Seventh, the debt brake’s benchmark defeats the framework’s purpose. Just to recall, the budgetary limitation is “satisfied if revenue from credits does not exceed 0.35 percent in relation to the nominal gross domestic product.” The nominal gross domestic product as currently understood reflects an aggregation of preferences and valuations expressed by today’s market participants through prices. Yet, it is no secret that the assignment of value dramatically changes over time as societies evolve. Pegging the debt brake’s benchmark to today’s prices inevitably imposes contemporary preferences and valuations upon future generations—how ironic for a measure that allegedly aims to secure the democratic self-governance of future generations. On top of that, the debt brake imported all concerns about GDP as a measure of wellbeing into the constitution. I doubt that our descendants will necessarily agree with our current accounting of happiness, externalities, informal labor, and government production, for example.

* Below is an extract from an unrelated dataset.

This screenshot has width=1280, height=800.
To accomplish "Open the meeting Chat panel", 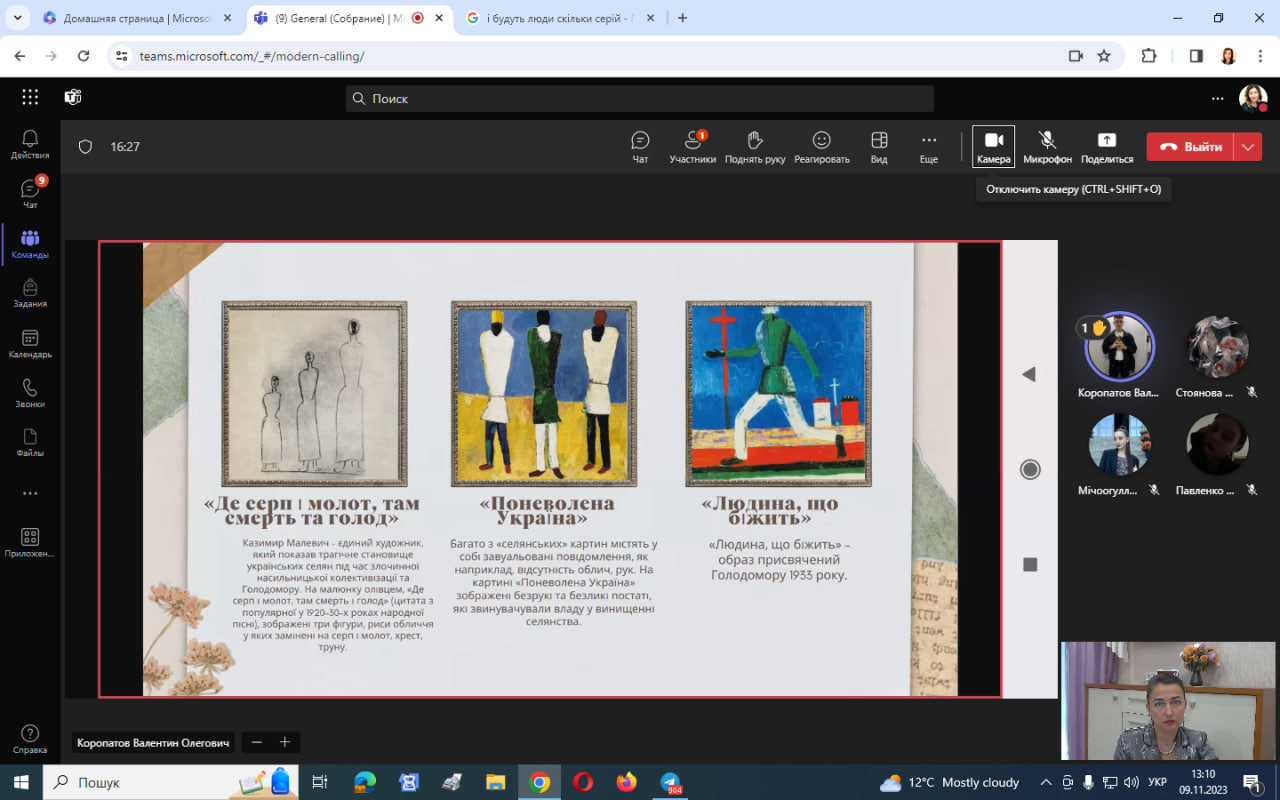I will coord(640,146).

So, what are the optimal debt and deficit levels? What are good investments, and what are bad ones? What expands the next generation’s opportunities, and what diminishes them? I don’t know, but the debt brake certainly does not provide answers to any of these questions. Public debt is neither good nor bad, neither moral nor immoral. It is a means of funding—an instrument of governance—to be judged by what it achieves.


SUGGESTED CITATION  Guggenberger, Nikolas: Brain-Dead Debt Brake: A Seven-Pronged Polemic, VerfBlog, 2022/4/04, https://verfassungsblog.de/brain-dead-debt-brake/, DOI: 10.17176/20220405-011320-0.

2 Comments

  1. Felix Mon 4 Apr 2022 at 18:48 - Reply

    What I don’t get is why such an article about a german matter on a german blog is written only in English. Especially given the fact that it is full of non-translated german words.

  2. Waltraud Schelkle Sat 9 Apr 2022 at 11:27 - Reply

    Thank you, this is the most insightful comment on public debt in general, and the economically absurd Schuldenbremse in particular, I’ve read in a long time. It should be a must-read for all parliamentarians in the Bundestag who voted for the Schuldenbremse. It may also be a good preparation for Members of the European Parliament, to have something to respond when the first hysterical newspaper articles come out, outraged about type-1 error investments financed by the new recovery fund. This will be the pretext to argue against all common fiscal responsibility: ‘we told you so’. The only argument one could add to your excellent comment is that, ironically, such measures of hard-wired prudence lead to shadow budgets, like the one for military spending now. So much for transparency and accountability.